Which lines in the material below contain the word "computer"? Copy each of them.

Provided data:
= = =

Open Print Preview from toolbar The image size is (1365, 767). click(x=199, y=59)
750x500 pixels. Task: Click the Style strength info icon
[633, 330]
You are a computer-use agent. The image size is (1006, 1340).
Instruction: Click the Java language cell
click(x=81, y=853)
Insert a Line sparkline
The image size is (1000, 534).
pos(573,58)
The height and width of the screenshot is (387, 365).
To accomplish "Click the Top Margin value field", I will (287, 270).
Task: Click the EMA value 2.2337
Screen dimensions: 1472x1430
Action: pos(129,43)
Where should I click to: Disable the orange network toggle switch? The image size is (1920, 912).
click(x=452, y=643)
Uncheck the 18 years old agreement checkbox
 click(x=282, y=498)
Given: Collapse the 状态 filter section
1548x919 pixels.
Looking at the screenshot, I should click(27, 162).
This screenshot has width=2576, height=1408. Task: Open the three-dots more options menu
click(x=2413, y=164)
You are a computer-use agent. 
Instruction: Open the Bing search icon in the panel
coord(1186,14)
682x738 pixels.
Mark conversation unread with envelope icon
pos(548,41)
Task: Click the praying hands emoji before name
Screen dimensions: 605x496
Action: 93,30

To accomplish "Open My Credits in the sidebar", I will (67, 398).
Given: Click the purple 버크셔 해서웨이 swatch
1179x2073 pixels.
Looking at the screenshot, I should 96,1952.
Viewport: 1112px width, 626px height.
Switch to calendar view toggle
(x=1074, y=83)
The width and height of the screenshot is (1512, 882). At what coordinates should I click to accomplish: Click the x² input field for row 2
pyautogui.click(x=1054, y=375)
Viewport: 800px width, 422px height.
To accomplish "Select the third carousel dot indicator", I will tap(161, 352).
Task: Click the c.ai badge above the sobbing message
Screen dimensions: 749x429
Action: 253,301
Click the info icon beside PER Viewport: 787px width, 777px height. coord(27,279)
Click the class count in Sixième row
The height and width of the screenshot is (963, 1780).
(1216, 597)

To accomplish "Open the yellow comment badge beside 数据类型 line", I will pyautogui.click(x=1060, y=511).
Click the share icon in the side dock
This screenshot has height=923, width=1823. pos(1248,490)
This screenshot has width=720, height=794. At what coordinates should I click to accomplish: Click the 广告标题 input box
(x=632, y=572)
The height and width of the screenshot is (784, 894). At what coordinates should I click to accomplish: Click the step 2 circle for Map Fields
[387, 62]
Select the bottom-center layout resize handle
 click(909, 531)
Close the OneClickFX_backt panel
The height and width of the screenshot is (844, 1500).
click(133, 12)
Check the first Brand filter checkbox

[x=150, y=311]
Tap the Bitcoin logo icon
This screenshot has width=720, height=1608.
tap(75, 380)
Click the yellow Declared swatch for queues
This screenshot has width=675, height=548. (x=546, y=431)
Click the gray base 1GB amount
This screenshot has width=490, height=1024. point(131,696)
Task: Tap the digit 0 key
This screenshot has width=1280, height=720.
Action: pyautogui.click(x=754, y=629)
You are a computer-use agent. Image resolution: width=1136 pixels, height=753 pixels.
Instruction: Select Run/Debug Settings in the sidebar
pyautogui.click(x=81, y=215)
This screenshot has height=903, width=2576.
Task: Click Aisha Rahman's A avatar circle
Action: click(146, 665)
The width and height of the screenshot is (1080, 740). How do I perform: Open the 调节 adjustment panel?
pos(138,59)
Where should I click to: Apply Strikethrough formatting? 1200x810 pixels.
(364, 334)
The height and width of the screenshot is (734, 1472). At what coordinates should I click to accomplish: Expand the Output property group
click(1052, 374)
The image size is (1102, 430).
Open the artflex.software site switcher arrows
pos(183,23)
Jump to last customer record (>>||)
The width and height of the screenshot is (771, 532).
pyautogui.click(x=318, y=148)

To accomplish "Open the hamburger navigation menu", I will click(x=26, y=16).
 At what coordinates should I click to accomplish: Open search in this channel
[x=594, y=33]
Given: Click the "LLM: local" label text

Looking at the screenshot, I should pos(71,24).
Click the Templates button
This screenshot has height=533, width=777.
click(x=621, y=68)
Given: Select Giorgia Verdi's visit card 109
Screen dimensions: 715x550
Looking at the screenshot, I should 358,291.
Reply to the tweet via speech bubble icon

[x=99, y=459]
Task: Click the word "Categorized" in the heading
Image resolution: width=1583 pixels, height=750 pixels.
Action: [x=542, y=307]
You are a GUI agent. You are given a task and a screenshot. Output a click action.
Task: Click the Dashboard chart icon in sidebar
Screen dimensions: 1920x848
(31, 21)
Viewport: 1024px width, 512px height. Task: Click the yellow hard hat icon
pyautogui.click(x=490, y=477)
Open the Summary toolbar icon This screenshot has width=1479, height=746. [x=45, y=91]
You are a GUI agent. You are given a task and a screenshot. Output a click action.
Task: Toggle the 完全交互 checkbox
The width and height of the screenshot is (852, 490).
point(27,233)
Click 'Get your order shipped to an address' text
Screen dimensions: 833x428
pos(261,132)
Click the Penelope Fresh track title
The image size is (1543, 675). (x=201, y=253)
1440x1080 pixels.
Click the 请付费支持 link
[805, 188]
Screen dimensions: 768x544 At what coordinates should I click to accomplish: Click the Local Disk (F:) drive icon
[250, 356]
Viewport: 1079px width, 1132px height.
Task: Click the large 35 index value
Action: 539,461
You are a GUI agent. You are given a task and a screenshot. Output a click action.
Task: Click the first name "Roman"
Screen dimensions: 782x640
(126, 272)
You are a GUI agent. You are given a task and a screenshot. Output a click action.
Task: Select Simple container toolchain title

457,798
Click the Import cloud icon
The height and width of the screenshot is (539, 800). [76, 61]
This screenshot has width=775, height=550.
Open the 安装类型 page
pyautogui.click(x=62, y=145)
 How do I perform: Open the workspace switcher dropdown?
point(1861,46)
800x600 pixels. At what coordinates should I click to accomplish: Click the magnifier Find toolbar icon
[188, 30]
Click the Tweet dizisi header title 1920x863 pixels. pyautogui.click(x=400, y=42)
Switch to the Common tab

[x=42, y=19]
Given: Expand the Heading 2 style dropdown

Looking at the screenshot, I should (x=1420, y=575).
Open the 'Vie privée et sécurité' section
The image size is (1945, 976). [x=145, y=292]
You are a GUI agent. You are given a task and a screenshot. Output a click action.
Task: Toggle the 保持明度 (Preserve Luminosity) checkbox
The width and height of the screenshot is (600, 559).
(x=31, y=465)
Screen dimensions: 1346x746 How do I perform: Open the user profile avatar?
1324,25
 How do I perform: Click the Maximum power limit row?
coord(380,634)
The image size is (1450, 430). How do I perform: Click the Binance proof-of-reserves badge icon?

= = =

Exercise output:
You are a computer-use agent. The image size is (1006, 1340).
You are a computer-use agent. 
You are a computer-use agent. Image resolution: width=1136 pixels, height=753 pixels.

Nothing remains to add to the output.